Neulich im Supermarkt: Eine ältere Dame passiert gemächlich die Regale, in denen die Fertigeintöpfe stehen. Mit ihrem Gehwagen touchiert sie einen dicklichen Mann in den 40ern am Gesäß. Wie vom Hufschlag getroffen geht dieser zu Boden und fasst sich dabei theatralisch an den Kopf. Die eben noch fest umklammerte Bierdose rollt nun durch den Gang.

Die Tüte Erdnussflips kapituliert vor dem Gewicht des Gefallenen und gibt ihren Inhalt unter großem Getöse Preis. „Hat denn das keiner gesehen? Das war doch ein Anschlag auf mein körperliches Wohlergehen“, scheint das Gesicht des Mannes in einer Mischung aus Schmerz und Wut ausdrücken zu wollen.

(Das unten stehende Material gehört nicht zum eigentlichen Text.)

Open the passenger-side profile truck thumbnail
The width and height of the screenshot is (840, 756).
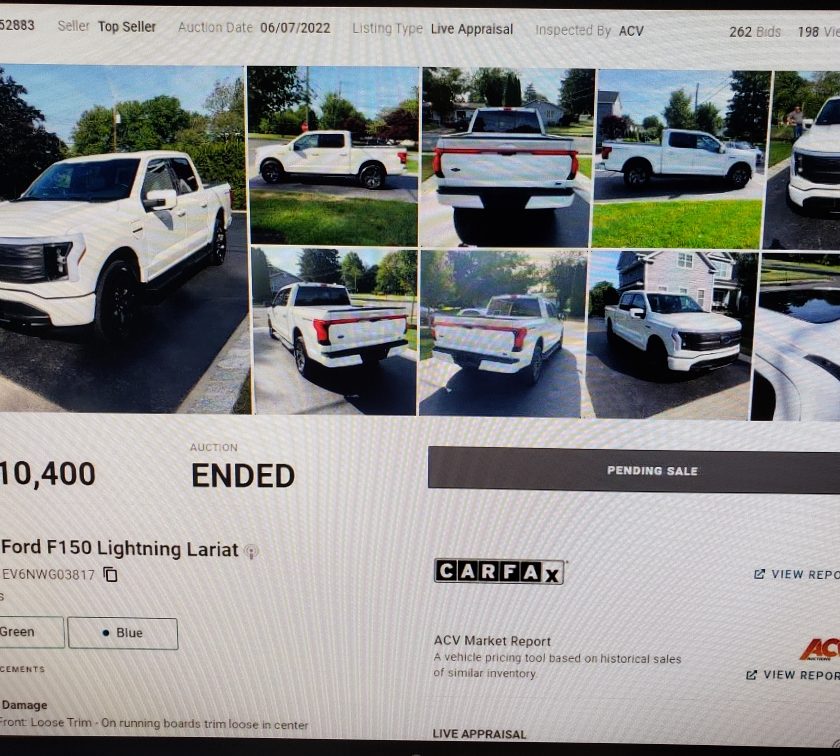point(681,159)
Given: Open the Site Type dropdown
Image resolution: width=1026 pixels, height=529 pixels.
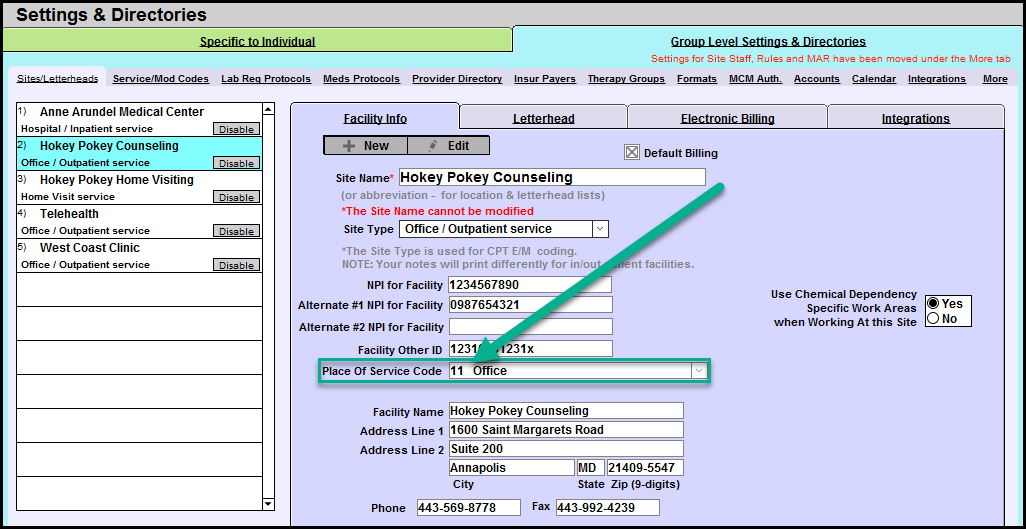Looking at the screenshot, I should coord(599,229).
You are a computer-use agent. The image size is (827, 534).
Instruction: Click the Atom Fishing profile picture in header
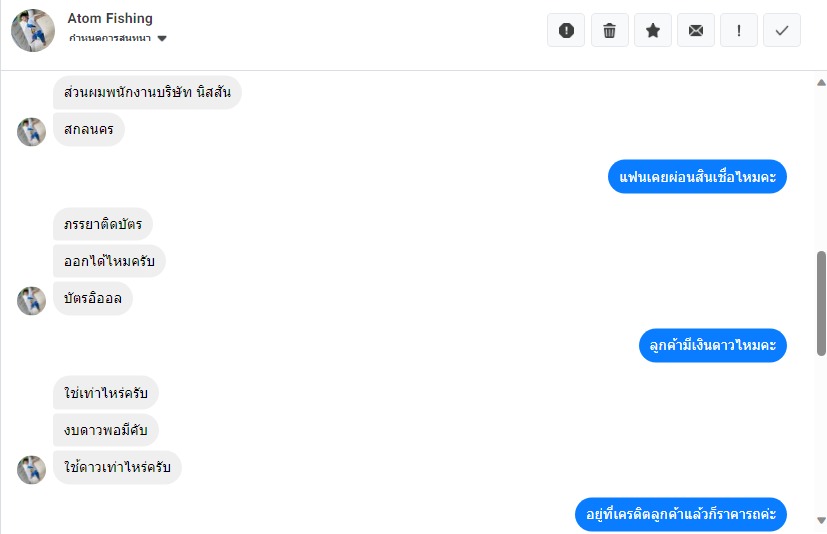pos(33,30)
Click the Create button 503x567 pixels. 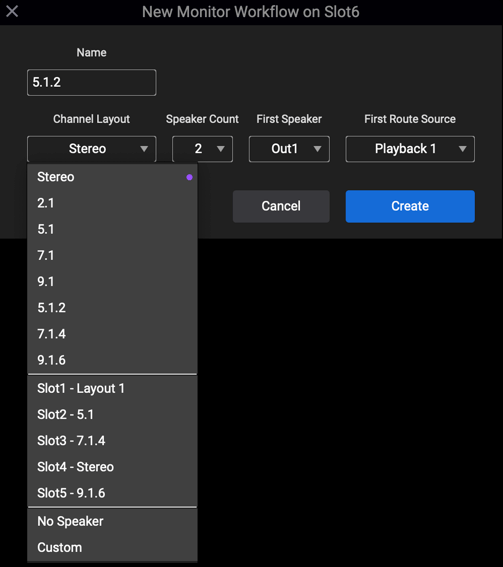(x=410, y=206)
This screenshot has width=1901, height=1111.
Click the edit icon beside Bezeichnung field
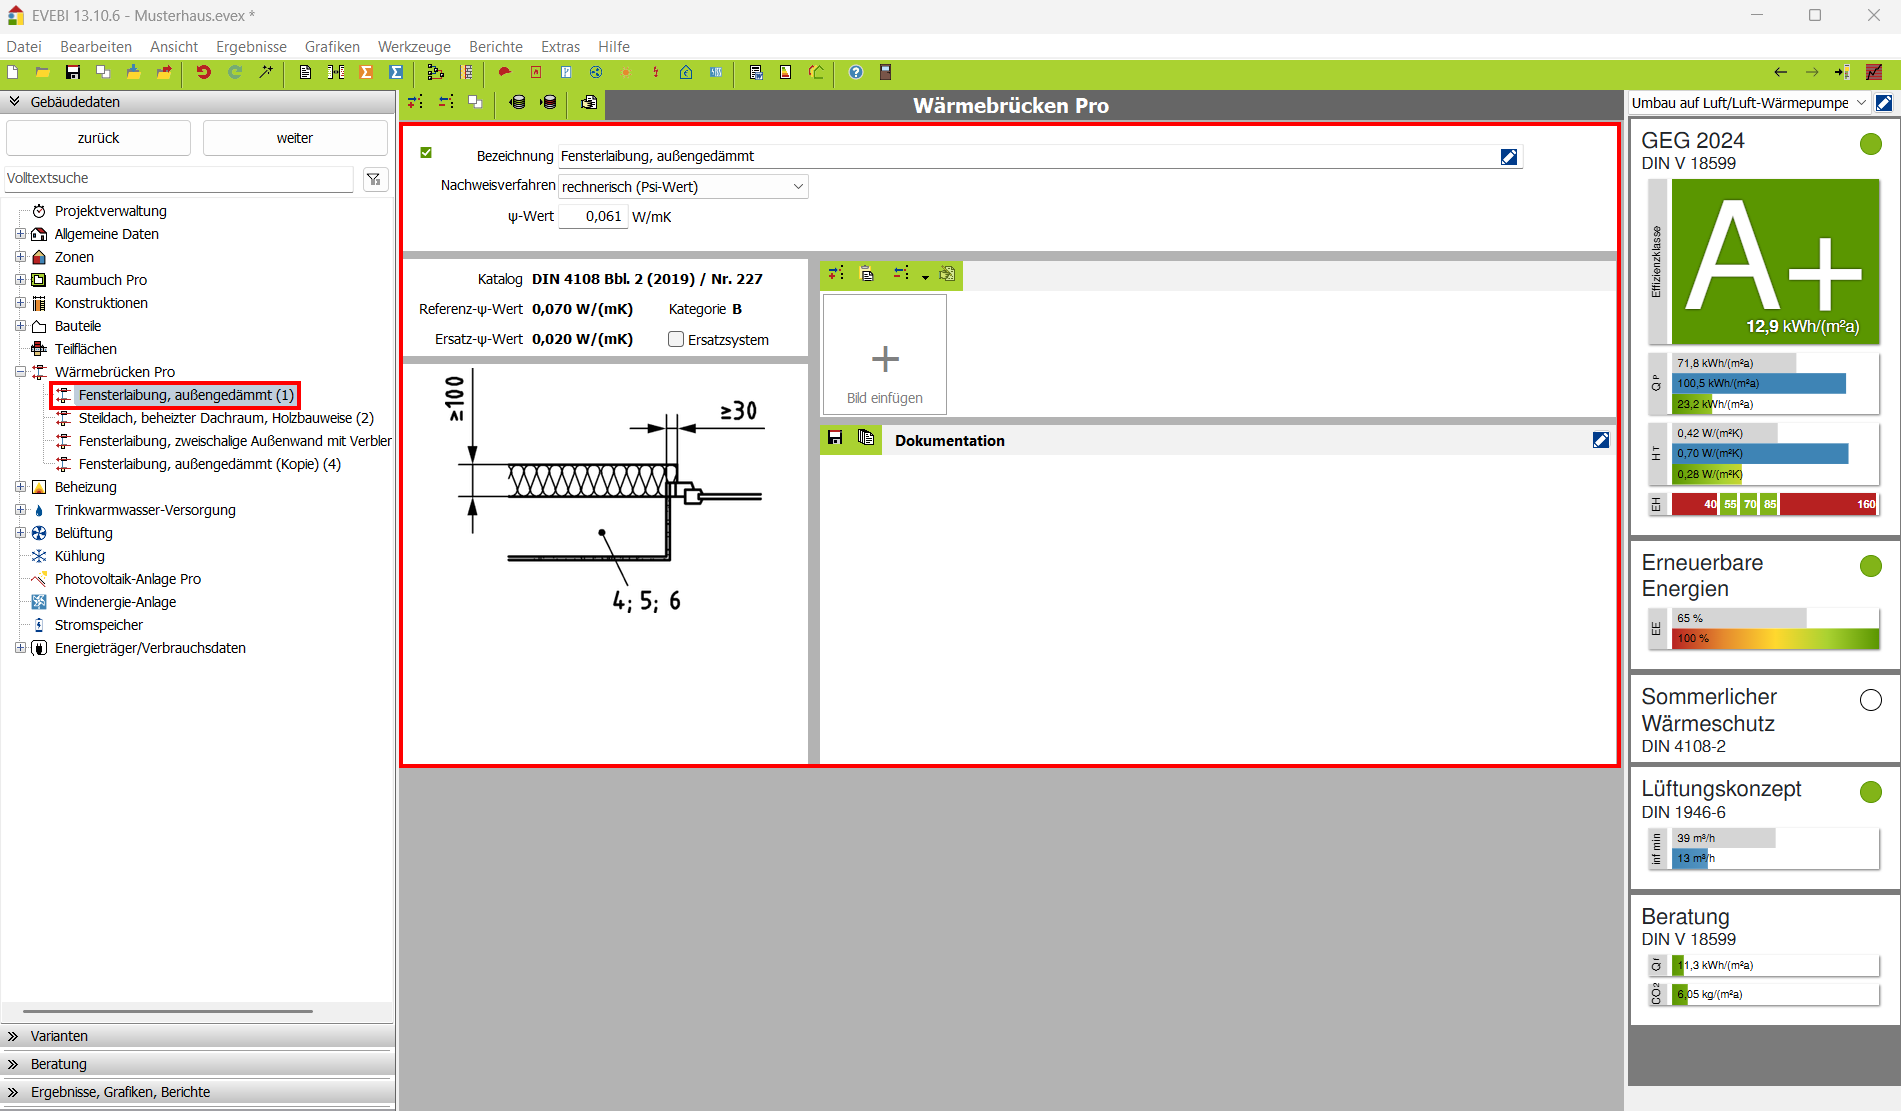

Rasch bildet sich eine Menschentraube um den Darniederliegenden. Manch einer der Herbeigeeilten fordert ihn auf, sich endlich zu erheben. Manch einer bedenkt die ältere Dame mit bösen Blicken und wüsten Schimpftiraden. Schließlich erscheint der Marktleiter auf der Bildfläche, woraufhin der scheinbar so schwer verletzte Kunde endlich aufsteht und den Schauplatz verlässt, als wäre nie etwas geschehen. Was im Alltag wie eine Groteske anmuten würde, ist im Fußball leider Gang und Gebe. In Russland sieht man derzeit erwachsene Männer, die nach einer leichten Berührung so tun, als wäre eine Amputation bestimmter Gliedmaßen unumgänglich.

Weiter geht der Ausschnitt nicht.